### Data extract
::::::::::

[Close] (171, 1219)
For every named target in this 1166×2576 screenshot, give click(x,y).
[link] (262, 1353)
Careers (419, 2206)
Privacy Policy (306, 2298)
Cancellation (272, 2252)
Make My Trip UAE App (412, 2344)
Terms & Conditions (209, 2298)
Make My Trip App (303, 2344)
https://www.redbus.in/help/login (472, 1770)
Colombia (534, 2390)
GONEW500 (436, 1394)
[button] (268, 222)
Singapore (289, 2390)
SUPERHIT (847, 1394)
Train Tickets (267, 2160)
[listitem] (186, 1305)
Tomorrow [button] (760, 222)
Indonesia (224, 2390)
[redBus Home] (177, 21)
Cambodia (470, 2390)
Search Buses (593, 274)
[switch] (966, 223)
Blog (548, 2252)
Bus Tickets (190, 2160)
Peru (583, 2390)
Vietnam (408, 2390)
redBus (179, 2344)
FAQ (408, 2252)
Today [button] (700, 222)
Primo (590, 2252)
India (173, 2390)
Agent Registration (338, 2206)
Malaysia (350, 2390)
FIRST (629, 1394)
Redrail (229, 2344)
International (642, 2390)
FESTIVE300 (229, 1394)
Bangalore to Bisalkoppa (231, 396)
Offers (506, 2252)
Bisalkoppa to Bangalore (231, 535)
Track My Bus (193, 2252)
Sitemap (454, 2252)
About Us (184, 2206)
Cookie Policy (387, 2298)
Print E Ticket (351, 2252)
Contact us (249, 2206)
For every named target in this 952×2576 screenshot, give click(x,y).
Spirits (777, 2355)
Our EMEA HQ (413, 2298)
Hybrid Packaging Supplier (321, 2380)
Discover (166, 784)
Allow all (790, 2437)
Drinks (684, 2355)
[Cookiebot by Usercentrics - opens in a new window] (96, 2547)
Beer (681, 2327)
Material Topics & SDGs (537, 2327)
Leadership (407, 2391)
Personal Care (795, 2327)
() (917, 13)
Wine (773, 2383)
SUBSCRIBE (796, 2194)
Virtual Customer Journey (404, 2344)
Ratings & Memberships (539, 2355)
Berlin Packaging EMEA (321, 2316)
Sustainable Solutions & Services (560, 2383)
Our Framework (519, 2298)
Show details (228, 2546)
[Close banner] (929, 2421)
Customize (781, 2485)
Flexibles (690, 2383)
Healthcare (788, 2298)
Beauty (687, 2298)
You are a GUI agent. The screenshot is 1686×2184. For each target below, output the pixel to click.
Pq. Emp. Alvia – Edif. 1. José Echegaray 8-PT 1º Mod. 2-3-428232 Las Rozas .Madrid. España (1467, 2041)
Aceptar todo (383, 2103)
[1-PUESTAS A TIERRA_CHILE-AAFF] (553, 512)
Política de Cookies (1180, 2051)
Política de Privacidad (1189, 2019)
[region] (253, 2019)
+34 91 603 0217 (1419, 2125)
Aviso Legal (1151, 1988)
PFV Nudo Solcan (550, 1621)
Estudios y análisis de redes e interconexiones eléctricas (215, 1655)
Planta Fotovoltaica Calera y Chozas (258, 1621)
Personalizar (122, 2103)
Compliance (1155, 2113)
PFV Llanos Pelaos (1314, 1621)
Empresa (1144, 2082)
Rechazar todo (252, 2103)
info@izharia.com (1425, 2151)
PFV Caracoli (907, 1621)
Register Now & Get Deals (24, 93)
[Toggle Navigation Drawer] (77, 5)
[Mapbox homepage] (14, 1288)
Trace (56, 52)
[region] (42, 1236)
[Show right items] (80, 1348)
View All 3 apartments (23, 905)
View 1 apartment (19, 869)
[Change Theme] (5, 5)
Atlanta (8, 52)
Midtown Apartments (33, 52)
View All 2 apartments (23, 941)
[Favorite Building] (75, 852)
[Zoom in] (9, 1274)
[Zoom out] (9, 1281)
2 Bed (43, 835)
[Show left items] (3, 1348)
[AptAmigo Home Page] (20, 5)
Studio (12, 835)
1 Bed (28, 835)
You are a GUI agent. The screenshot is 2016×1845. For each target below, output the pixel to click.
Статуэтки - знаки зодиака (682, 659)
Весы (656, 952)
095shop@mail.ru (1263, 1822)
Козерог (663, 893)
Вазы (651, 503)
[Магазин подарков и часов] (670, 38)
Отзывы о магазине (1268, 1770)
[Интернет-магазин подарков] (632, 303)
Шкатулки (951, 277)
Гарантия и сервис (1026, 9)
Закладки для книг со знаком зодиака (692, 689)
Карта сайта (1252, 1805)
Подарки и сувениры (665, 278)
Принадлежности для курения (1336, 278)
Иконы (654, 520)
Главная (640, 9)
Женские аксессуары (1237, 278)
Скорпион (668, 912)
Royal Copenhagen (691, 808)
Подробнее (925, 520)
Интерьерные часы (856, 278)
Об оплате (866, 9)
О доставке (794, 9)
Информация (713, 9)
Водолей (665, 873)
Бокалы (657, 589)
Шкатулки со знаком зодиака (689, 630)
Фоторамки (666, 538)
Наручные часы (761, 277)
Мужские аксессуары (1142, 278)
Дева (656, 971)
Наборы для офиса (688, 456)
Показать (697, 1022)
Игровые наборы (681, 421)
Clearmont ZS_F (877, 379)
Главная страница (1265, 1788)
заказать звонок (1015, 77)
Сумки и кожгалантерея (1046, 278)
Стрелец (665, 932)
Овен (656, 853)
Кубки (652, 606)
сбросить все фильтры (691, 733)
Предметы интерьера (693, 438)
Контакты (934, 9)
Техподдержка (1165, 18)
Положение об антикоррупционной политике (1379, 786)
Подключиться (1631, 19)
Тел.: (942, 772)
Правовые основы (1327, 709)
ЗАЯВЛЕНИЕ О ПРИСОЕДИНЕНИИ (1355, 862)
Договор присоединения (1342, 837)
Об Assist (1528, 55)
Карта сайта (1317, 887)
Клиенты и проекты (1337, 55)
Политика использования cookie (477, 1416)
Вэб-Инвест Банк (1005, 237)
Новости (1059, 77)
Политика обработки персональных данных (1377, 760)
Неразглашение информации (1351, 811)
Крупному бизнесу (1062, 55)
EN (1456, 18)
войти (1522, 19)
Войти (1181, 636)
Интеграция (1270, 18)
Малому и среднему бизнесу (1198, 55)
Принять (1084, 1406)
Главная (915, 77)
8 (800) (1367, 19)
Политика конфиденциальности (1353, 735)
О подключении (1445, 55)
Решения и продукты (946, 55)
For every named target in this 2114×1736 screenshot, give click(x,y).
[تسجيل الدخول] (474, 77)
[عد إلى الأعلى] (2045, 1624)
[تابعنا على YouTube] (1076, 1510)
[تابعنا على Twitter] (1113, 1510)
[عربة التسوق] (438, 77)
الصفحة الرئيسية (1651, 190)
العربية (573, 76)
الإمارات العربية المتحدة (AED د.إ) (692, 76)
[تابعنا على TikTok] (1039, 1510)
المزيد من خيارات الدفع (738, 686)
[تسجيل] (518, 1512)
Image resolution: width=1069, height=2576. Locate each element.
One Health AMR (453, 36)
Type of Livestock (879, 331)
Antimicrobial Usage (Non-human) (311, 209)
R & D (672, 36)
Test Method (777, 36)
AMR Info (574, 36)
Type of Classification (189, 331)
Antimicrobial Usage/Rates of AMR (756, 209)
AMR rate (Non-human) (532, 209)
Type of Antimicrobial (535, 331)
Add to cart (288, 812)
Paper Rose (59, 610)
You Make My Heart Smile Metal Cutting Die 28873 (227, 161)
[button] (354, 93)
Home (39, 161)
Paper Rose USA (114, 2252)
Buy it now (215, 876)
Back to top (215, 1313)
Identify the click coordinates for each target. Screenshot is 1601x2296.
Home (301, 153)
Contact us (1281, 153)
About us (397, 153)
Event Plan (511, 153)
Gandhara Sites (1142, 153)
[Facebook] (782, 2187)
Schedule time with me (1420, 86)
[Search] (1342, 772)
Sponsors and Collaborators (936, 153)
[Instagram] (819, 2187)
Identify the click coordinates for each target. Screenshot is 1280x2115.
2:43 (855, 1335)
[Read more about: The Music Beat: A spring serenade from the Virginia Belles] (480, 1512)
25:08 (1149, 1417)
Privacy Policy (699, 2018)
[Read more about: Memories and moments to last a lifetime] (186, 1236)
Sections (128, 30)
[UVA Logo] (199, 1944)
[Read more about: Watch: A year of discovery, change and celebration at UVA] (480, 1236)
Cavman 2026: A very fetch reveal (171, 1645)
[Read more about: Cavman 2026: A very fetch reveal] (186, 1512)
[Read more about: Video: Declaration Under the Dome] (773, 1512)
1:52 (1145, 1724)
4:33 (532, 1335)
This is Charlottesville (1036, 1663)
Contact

::::::::::

### Instructions to follow
Your answer should be the lines of the listing above between the line holding "Новости (1059, 77)" and the line holding "[تابعنا على YouTube] (1076, 1510)", inclusive, restated word for word and alone.

### Answer for this exercise
Новости (1059, 77)
Политика обработки персональных данных (1377, 760)
Неразглашение информации (1351, 811)
Крупному бизнесу (1062, 55)
EN (1456, 18)
войти (1522, 19)
Войти (1181, 636)
Интеграция (1270, 18)
Малому и среднему бизнесу (1198, 55)
Принять (1084, 1406)
Главная (915, 77)
8 (800) (1367, 19)
Политика конфиденциальности (1353, 735)
О подключении (1445, 55)
Решения и продукты (946, 55)
For every named target in this 2114×1736 screenshot, give click(x,y).
[تسجيل الدخول] (474, 77)
[عد إلى الأعلى] (2045, 1624)
[تابعنا على YouTube] (1076, 1510)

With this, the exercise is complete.